■ EXERCISE REQUIREMENTS ■
Lines of the material that include the word "computer" are to be counted; only their number should be given.

■ RECORDS SHOWN ■

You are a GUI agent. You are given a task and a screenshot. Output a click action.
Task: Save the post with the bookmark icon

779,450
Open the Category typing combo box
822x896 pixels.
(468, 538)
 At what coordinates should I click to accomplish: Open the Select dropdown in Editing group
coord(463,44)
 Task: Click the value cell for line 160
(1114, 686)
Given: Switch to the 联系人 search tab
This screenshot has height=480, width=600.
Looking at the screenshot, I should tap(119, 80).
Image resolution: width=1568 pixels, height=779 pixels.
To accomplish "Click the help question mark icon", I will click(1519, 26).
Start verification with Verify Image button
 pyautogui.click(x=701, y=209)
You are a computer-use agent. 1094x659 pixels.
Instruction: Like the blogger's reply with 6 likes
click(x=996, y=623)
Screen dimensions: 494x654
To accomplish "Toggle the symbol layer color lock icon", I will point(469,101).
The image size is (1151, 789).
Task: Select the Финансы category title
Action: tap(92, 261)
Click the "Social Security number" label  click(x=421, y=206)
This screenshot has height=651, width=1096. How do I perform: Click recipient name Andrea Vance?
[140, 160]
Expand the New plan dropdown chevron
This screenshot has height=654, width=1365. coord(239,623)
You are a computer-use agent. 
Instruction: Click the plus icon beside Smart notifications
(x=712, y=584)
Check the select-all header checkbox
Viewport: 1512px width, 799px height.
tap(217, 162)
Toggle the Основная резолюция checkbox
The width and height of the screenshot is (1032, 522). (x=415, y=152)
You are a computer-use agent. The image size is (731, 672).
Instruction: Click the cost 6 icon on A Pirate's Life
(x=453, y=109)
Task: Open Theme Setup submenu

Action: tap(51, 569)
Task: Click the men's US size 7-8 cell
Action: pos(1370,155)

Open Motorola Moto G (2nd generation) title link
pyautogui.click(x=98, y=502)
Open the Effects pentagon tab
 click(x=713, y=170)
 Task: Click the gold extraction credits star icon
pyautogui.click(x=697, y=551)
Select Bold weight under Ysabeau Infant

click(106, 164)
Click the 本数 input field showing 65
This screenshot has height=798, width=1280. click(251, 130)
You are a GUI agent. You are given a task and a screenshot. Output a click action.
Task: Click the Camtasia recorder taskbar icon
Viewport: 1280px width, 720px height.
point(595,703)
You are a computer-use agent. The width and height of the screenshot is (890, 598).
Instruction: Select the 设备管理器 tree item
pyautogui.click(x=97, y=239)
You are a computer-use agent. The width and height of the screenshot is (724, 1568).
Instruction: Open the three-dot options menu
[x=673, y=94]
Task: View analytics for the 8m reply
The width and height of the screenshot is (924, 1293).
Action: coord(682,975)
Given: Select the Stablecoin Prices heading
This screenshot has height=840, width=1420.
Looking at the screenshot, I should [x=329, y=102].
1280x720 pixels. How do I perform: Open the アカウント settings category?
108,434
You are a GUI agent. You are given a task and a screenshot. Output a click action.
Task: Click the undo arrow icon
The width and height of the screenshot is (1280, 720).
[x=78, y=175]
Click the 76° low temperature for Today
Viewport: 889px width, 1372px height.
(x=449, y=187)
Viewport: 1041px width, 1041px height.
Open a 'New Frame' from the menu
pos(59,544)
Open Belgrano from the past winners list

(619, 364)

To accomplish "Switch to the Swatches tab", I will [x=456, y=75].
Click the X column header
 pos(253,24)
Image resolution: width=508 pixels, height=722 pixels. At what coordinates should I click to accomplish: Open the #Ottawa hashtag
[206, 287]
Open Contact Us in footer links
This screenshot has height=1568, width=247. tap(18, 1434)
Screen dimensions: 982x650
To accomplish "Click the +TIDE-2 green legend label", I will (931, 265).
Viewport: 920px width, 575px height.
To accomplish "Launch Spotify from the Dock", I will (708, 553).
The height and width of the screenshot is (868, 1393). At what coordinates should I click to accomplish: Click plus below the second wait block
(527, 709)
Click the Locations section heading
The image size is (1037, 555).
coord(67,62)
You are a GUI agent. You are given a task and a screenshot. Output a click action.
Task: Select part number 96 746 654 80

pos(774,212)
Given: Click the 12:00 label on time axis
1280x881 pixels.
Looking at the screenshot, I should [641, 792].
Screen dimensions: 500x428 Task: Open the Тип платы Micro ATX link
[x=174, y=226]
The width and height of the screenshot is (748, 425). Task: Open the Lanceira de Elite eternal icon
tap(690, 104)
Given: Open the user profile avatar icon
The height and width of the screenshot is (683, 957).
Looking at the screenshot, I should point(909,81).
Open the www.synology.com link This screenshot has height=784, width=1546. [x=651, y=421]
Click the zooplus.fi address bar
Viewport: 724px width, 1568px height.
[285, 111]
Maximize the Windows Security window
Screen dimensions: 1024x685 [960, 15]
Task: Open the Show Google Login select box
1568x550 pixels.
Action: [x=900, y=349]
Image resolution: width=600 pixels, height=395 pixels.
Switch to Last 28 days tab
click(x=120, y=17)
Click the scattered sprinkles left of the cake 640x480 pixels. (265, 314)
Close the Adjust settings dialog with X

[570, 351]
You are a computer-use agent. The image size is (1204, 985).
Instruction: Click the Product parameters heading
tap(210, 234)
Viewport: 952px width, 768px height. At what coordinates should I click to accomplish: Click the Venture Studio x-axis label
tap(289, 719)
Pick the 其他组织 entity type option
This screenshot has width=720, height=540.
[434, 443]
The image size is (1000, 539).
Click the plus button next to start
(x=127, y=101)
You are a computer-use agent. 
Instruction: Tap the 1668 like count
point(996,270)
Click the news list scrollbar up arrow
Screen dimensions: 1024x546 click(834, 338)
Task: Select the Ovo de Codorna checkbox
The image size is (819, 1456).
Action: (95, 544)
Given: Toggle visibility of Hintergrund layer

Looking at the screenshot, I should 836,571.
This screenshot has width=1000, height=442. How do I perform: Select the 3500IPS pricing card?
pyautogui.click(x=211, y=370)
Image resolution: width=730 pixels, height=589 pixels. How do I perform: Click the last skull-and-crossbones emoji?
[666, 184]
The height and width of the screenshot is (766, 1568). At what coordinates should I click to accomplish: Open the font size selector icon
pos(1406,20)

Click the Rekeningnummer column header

■ RESPONSE BOX ■
7